[Assignment] Using the records below, find every line that includes "agent" and copy it.

[Exercise inputs]
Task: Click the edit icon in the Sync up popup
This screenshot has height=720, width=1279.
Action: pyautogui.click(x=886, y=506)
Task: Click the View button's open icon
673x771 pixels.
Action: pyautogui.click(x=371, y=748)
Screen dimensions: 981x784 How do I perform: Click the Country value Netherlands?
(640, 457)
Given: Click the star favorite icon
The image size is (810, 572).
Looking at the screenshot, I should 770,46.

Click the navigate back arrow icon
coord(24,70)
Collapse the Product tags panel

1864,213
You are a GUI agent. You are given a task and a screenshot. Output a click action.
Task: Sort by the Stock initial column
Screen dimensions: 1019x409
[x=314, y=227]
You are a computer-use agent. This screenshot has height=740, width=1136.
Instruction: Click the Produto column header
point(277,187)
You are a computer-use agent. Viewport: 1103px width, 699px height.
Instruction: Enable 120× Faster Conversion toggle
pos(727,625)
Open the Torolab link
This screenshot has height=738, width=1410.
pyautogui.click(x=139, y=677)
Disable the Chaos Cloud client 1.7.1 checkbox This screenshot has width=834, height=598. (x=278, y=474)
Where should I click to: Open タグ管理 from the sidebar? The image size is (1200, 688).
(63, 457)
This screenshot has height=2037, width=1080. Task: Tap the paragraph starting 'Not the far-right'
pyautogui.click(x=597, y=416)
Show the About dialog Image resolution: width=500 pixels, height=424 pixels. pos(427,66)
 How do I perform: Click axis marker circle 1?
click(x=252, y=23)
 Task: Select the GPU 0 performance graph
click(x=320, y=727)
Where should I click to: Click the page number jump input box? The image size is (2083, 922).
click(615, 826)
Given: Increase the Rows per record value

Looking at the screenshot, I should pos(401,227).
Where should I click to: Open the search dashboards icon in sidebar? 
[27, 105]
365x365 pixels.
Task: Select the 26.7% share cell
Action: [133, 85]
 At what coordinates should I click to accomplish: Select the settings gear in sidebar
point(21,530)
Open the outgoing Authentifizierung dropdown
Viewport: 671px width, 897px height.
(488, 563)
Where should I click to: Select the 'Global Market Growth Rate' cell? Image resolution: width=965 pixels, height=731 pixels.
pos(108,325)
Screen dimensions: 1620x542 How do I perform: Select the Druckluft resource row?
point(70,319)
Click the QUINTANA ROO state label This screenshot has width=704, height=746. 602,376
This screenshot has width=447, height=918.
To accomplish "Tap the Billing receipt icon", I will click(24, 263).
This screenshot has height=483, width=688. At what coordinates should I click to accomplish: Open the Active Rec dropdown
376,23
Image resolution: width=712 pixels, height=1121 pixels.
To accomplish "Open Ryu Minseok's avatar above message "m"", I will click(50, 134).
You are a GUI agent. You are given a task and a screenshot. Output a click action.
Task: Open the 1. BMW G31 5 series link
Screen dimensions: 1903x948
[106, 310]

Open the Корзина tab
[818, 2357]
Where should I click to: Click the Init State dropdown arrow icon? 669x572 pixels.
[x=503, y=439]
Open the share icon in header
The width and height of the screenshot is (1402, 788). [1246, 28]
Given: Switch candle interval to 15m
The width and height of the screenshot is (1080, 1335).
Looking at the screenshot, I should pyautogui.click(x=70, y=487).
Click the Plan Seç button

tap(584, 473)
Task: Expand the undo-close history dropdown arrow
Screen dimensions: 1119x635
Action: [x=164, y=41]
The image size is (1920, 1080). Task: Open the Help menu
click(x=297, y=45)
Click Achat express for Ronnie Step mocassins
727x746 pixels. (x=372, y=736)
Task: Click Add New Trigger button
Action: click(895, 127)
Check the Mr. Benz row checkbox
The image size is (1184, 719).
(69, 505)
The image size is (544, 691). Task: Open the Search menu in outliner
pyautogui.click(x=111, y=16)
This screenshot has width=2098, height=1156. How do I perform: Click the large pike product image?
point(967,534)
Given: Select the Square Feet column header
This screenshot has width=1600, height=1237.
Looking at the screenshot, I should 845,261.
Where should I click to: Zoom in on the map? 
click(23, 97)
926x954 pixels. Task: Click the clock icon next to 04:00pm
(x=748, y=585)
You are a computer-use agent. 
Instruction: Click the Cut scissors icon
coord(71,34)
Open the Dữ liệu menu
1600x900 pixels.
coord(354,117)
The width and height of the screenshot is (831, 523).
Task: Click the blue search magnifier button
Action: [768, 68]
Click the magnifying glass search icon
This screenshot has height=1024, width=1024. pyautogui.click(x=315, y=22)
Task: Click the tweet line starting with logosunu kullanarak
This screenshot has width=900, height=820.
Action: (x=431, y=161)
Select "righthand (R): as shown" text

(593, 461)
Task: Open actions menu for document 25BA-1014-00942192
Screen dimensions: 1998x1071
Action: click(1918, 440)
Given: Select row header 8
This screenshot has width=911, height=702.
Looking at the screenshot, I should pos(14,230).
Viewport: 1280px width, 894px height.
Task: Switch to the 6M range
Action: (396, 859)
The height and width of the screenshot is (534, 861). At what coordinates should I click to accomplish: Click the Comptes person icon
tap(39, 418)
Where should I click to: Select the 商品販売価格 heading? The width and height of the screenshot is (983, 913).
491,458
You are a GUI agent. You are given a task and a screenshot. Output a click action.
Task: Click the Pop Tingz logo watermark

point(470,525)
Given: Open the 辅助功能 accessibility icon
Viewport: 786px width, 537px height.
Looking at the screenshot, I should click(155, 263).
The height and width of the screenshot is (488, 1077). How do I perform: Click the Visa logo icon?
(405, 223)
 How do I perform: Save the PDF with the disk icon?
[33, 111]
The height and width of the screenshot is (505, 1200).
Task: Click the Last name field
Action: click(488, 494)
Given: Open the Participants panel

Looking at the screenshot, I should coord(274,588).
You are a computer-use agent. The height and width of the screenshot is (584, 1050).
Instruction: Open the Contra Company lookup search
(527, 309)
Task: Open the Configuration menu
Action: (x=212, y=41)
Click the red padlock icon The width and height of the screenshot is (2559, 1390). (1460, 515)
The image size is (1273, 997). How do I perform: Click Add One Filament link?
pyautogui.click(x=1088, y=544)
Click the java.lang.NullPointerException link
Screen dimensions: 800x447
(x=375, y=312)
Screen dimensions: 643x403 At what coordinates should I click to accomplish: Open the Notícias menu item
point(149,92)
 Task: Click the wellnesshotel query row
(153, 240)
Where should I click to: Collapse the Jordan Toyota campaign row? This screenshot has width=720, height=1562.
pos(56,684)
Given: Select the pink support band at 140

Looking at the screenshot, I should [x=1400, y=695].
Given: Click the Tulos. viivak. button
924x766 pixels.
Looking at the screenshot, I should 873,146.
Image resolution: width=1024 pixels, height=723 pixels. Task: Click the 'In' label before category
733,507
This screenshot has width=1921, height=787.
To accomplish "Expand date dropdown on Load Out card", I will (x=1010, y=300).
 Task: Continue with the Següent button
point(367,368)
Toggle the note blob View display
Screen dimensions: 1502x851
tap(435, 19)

[Task output]
You are a GUI agent. You are given a task and a screenshot. Output a click action.
You are a computer-use agent. This screenshot has height=740, width=1136.
You are a computer-use agent. Viewport: 1103px width, 699px height.
You are a GUI agent. You are given a task and a screenshot. Output a click action.
You are a computer-use agent. 
You are a GUI agent. You are given a task and a screenshot. Output a click action.
You are a computer-use agent. The height and width of the screenshot is (584, 1050).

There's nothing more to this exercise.